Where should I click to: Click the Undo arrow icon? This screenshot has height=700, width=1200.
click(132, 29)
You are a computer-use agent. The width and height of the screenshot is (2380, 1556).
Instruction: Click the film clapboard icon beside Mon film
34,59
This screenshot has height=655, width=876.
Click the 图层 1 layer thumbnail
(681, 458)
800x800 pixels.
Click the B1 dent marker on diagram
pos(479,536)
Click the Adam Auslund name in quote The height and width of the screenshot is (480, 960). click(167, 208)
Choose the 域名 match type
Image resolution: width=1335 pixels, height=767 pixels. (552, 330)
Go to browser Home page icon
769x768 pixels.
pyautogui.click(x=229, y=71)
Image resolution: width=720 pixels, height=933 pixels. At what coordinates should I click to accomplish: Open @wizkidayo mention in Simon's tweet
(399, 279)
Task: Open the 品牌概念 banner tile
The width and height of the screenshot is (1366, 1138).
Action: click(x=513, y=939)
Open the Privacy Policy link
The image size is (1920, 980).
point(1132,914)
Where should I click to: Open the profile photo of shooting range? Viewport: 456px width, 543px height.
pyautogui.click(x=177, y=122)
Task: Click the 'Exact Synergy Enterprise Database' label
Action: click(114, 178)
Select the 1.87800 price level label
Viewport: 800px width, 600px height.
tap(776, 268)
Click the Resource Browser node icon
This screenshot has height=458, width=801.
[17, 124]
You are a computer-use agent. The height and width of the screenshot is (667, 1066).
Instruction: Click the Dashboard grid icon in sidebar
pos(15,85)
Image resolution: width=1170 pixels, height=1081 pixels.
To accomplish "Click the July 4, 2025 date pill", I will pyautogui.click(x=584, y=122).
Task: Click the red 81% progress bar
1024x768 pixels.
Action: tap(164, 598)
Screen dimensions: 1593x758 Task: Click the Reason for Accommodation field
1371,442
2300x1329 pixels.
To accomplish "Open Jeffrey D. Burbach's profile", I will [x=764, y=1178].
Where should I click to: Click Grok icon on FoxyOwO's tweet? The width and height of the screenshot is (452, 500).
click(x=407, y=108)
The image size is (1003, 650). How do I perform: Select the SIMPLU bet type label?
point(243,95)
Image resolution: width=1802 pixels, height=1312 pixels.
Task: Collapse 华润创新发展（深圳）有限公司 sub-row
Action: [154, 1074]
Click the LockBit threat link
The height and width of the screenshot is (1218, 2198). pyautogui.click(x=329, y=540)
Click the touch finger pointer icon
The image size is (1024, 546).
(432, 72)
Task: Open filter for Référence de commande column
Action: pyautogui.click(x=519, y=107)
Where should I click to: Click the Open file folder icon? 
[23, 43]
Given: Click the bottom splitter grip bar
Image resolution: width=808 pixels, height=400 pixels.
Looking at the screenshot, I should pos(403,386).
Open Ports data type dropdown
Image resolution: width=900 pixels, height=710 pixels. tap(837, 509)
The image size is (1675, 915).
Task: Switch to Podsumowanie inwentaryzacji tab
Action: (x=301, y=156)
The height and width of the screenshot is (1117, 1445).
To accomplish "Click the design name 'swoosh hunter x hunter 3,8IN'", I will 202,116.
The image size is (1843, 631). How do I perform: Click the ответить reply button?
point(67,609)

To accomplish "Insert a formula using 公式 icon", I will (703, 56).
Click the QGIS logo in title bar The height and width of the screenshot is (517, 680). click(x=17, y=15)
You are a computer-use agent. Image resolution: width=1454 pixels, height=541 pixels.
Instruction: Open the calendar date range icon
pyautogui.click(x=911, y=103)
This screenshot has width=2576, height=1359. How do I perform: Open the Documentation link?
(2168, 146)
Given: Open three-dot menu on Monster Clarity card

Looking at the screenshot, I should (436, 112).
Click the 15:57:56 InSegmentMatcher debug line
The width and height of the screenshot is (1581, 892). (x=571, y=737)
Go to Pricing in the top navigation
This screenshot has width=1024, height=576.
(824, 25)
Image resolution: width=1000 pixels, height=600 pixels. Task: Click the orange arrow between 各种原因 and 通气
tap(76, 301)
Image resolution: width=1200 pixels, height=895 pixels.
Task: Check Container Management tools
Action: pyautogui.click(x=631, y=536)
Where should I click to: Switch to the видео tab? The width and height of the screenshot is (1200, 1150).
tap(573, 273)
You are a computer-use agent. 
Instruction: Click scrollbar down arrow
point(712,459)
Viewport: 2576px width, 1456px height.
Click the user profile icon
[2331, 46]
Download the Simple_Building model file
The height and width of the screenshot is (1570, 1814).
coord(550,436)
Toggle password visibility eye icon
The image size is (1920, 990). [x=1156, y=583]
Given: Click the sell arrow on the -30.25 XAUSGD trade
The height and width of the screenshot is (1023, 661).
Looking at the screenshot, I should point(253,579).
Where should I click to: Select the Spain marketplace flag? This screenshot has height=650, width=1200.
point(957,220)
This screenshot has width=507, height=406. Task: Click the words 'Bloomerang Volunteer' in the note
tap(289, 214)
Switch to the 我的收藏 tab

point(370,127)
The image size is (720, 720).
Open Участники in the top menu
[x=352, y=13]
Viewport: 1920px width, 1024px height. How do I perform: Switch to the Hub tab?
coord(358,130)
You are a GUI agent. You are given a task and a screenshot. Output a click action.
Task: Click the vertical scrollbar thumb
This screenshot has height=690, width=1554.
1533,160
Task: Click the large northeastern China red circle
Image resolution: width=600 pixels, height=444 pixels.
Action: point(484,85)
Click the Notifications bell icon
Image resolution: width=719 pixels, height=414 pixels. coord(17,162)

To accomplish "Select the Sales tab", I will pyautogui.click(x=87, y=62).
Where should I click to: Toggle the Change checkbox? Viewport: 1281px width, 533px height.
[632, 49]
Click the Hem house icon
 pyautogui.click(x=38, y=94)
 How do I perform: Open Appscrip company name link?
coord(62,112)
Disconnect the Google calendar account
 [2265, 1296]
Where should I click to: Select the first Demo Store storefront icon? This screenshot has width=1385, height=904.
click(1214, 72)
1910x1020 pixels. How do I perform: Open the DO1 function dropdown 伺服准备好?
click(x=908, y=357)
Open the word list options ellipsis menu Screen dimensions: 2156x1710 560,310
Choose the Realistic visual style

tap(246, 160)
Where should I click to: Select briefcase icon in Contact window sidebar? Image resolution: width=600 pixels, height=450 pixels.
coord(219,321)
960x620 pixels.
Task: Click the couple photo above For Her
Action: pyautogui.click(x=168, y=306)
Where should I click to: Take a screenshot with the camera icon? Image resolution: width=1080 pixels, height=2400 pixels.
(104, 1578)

GOAL OF THE EXERCISE: Return the rows above verbatim, starting with the first line and going on through the line with "Action: [154, 1074]".

WRITTEN SOLUTION:
Where should I click to: Click the Undo arrow icon? This screenshot has height=700, width=1200.
click(132, 29)
You are a computer-use agent. The width and height of the screenshot is (2380, 1556).
Instruction: Click the film clapboard icon beside Mon film
34,59
This screenshot has height=655, width=876.
Click the 图层 1 layer thumbnail
(681, 458)
800x800 pixels.
Click the B1 dent marker on diagram
pos(479,536)
Click the Adam Auslund name in quote The height and width of the screenshot is (480, 960). click(167, 208)
Choose the 域名 match type
Image resolution: width=1335 pixels, height=767 pixels. (552, 330)
Go to browser Home page icon
769x768 pixels.
pyautogui.click(x=229, y=71)
Image resolution: width=720 pixels, height=933 pixels. At what coordinates should I click to accomplish: Open @wizkidayo mention in Simon's tweet
(399, 279)
Task: Open the 品牌概念 banner tile
The width and height of the screenshot is (1366, 1138).
Action: click(x=513, y=939)
Open the Privacy Policy link
The image size is (1920, 980).
point(1132,914)
Where should I click to: Open the profile photo of shooting range? Viewport: 456px width, 543px height.
pyautogui.click(x=177, y=122)
Task: Click the 'Exact Synergy Enterprise Database' label
Action: click(114, 178)
Select the 1.87800 price level label
Viewport: 800px width, 600px height.
tap(776, 268)
Click the Resource Browser node icon
This screenshot has height=458, width=801.
[17, 124]
You are a computer-use agent. The height and width of the screenshot is (667, 1066).
Instruction: Click the Dashboard grid icon in sidebar
pos(15,85)
Image resolution: width=1170 pixels, height=1081 pixels.
To accomplish "Click the July 4, 2025 date pill", I will pyautogui.click(x=584, y=122).
Task: Click the red 81% progress bar
1024x768 pixels.
Action: tap(164, 598)
Screen dimensions: 1593x758 Task: Click the Reason for Accommodation field
1371,442
2300x1329 pixels.
To accomplish "Open Jeffrey D. Burbach's profile", I will [x=764, y=1178].
Where should I click to: Click Grok icon on FoxyOwO's tweet? The width and height of the screenshot is (452, 500).
click(x=407, y=108)
The image size is (1003, 650). How do I perform: Select the SIMPLU bet type label?
point(243,95)
Image resolution: width=1802 pixels, height=1312 pixels.
Task: Collapse 华润创新发展（深圳）有限公司 sub-row
Action: [154, 1074]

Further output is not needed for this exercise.